● RECORDS FOR THIS TASK:
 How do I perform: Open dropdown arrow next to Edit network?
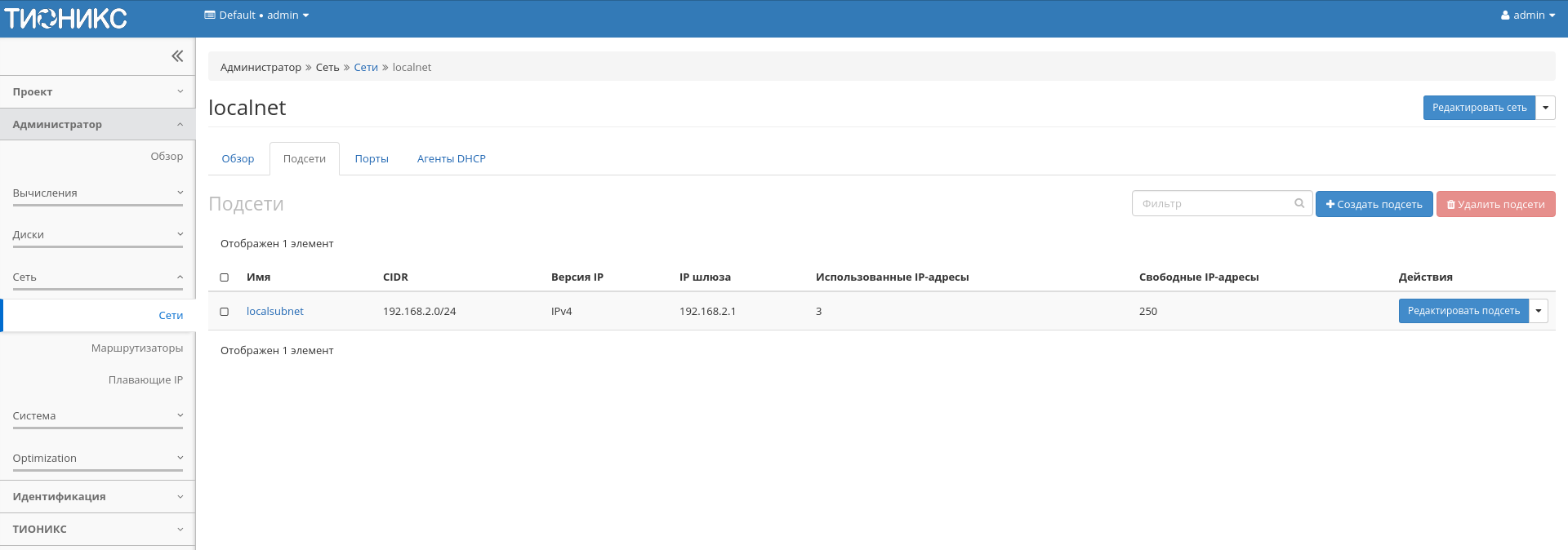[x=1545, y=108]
...
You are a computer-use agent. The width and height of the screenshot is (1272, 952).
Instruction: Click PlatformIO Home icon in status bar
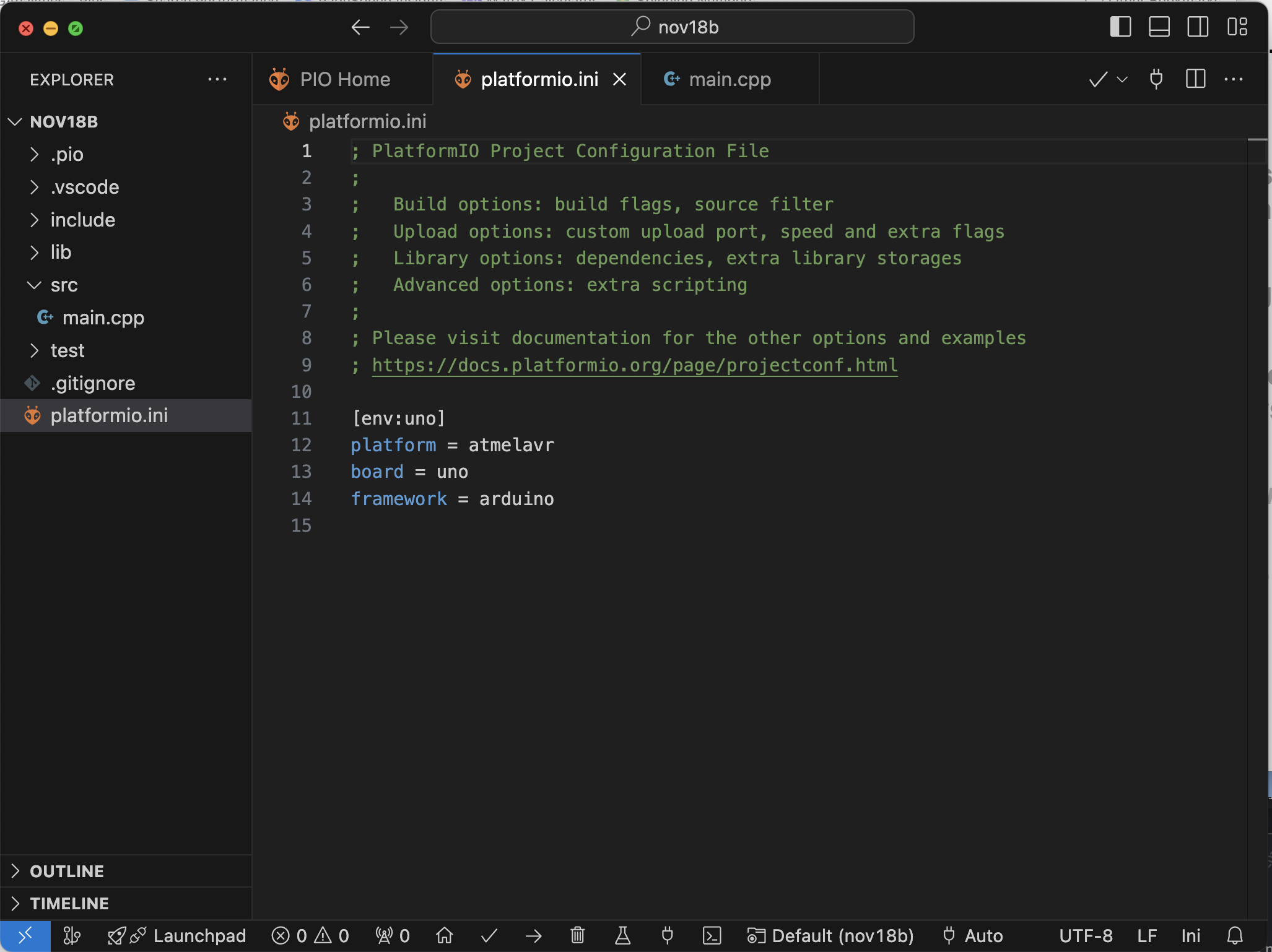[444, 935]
...
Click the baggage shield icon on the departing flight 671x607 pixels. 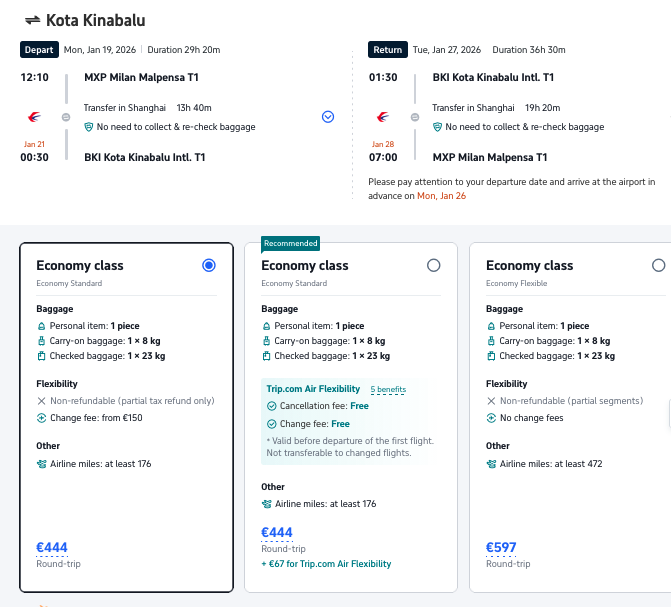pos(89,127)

● SHORT PROBLEM: Arrange the lines starting at the one containing "How do I perform: Open" and ending at the one containing "[x=1545, y=108]" as a JSON list of strings, one string per line and blank lines left out. Omit the pictures from the list.

● RESULT OF THIS EXERCISE:
[
  " How do I perform: Open dropdown arrow next to Edit network?",
  "[x=1545, y=108]"
]